The commissioning of the experimental superconducting (SC) RF linac LISA (working at 4 K) has been completed and conclusions can be drawn regarding the performance of this low energy ( 25 MeV), high average power machine.

The illustration of the difficulties encountered in commissioning and operating this rather compact accelerator with few people can give suggestions for improvements to those interested in the application of such machines (as FEL drivers, gamma and neutron generators, etc) in a non specializaed environment.

The INFN Frascati National Laboratories (LNF) started the LISA project, concerning the construction of an SC-RF linac in 1988, in the mainframe of an effort to promote activities in the field of SC-RF technology applied to accelerators.

At the beginning of the '90s however INFN decided the construction of the DAFNE Phi-factory to become the first priority of the Laboratories, thereby moving RF-SC activities and the LISA project to a lower priority level. The construction of the machine, started at the end of 1989, was nevertheless completed in 1993.

Lisa has been described in various conferences [1]. For ease of the reader we recall that the SC linac is composed of four independent cryostats, each housing a 4-cell 500 MHz cavity of the Desy-Hera design. We report the parameters of the machine in Table 1, where achieved and design values are shown. Question marks regard parameters that could not be measured for lack of specific instruments .

Table 1 - Parameter list of the LISA accelerator .

	Achieved	Goal
Energy(MeV)	20	25
Bunch length(mm)	(?)	2
Peak current(A)	(?)	5
Duty cycle(%)	2	2
Macropulse current(mA)	1	2
Invariant emittance('mrads)	10^-5	10^-5
Energy spread	2x10^-3	2x10^-3
Micropulse frequency(MHz)	50	50
Macropulse frequency(Hz)	3	10

In the following two years the commissioning of LISA has been concluded with the limited forces of our small group (6 graduates and 3 technicians) and the support of external industries for maintenance and repairing of apparatus.

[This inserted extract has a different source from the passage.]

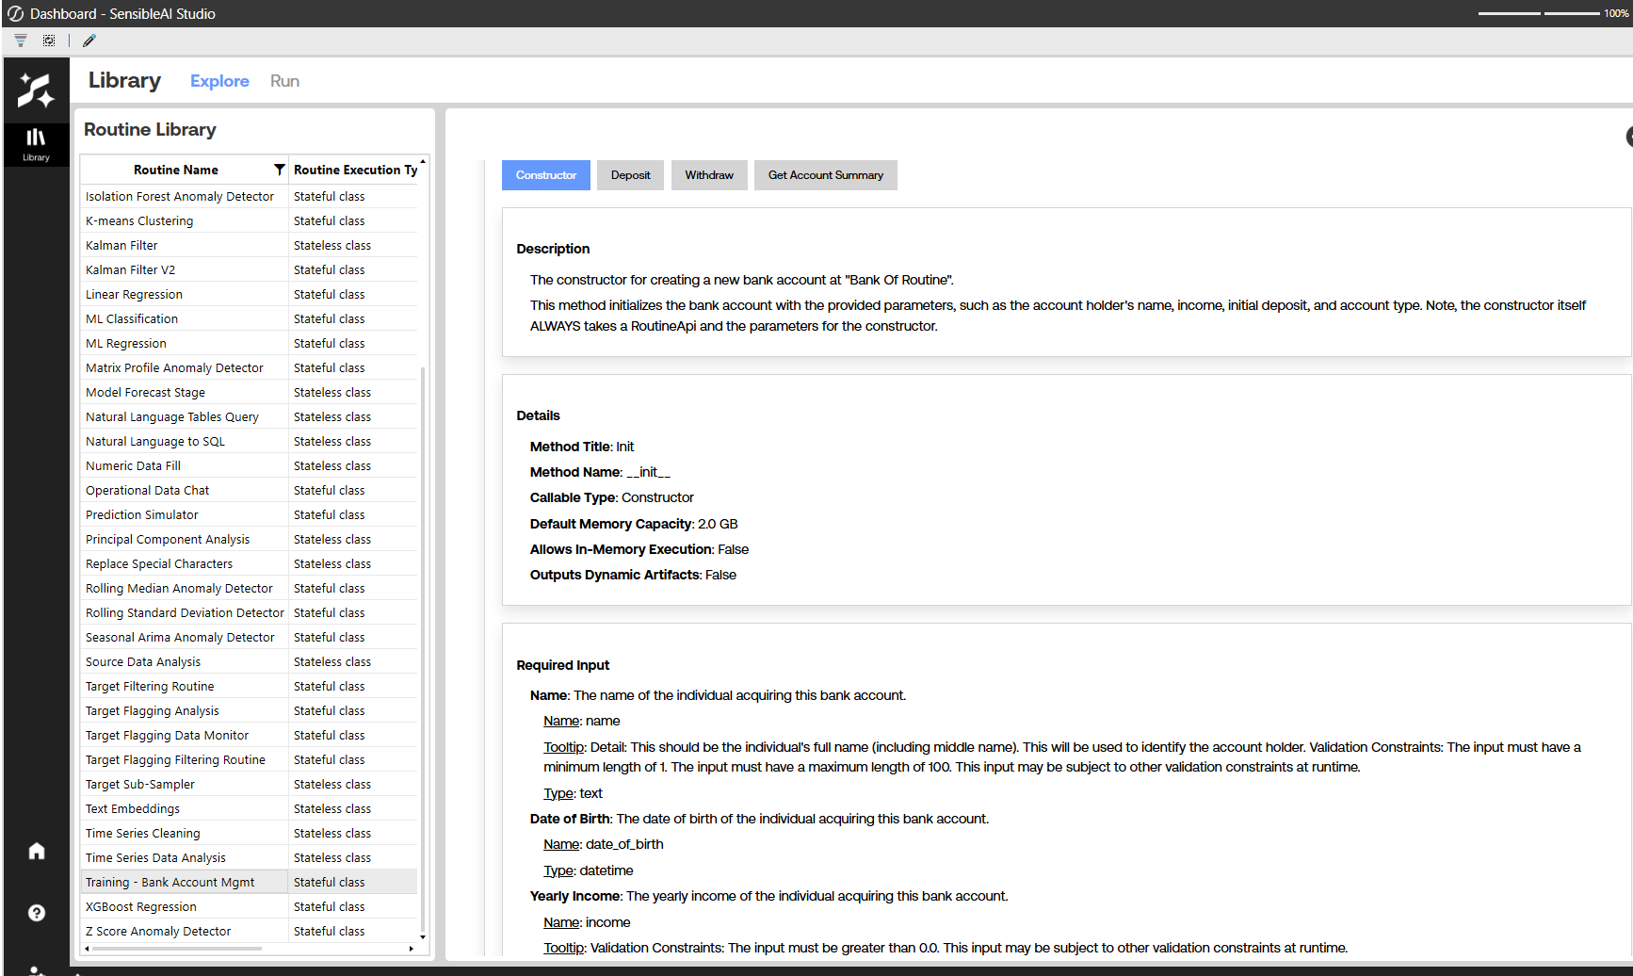The height and width of the screenshot is (976, 1633).
Task: Open the Withdraw method tab
Action: [708, 175]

This has been possible thanks to the high degree of automation of the whole machine and to the easy use of the Apple MacIntosh man-machine interface. This experience should encourage those who are doubtful about installing a SC linac in University or research Lab environment that cannot afford a numerous team of specialized personnel.

On the other hand, a limited number of operators implies a careful organization of shifts in order to keep the machine running for long periods, as is necessary for an efficient use. In fact, as it takes about three days to cool-down the cavities and one day to warm-up, to which are possibly to be added a couple of days to recover the cold state in case of a transient electrical power failure, it is evident that the running period should not be less than one month. This can be achieved if an efficient automatic system of He gas recovery is provided, so that permanent presence of experienced personnel on the site is not requirted. In our case, in the absence of such a system, the compressor had to be restarted by an operator in a few tens of minutes, otherwise the gas was lost in air through the exhaust valves. This fact limited the running periods of Lisa to about two weeks, which resulted in a very lengthy and unefficient commissioning.

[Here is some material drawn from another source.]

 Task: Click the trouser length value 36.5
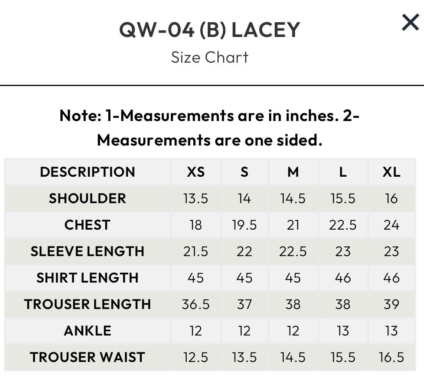196,304
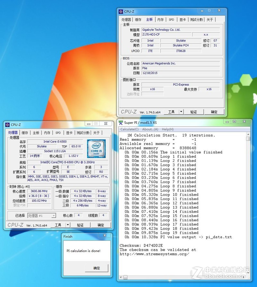257x287 pixels.
Task: Click the Super PI title bar icon
Action: click(121, 122)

The most difficult problem we had to face during commissioning, and which ultimately limited the performance of the machine, was the presence of cavity vibrations in the cold machine, due to thermo-acoustic oscillations in the refrigerator-cryostat system. They seem to be mainly due to the close interconnection of the gas circuits of the cryostats through the common return line between valve box and refrigerator. In fact a relevant reduction of vibrations has been achieved by closing partially the gas return lines from the cryostats to the valve box, thus decoupling somehow the circuits [2]. In other similar structures ( JAERI, Japan,) where each cryostat carries on top its small refrigerator, no such vibrations have been detected. A centralized scheme like ours is therefore not to be recommended. One should at least decouple each cryostat from the system by a local phase separator.

Two of the cavities show much stronger vibrations than the others. This may be due to some internal defect of insulation between the 4 K body and the 70 k shield. When ultimately we succeeeded in limiting the vibrations of these cavities so that the corresponding frequency deviation was within the loaded bandwidth, it was evident that the voltage and phase stabilizing systems have to work at their best in order to keep the beam energy fluctuations below 1%.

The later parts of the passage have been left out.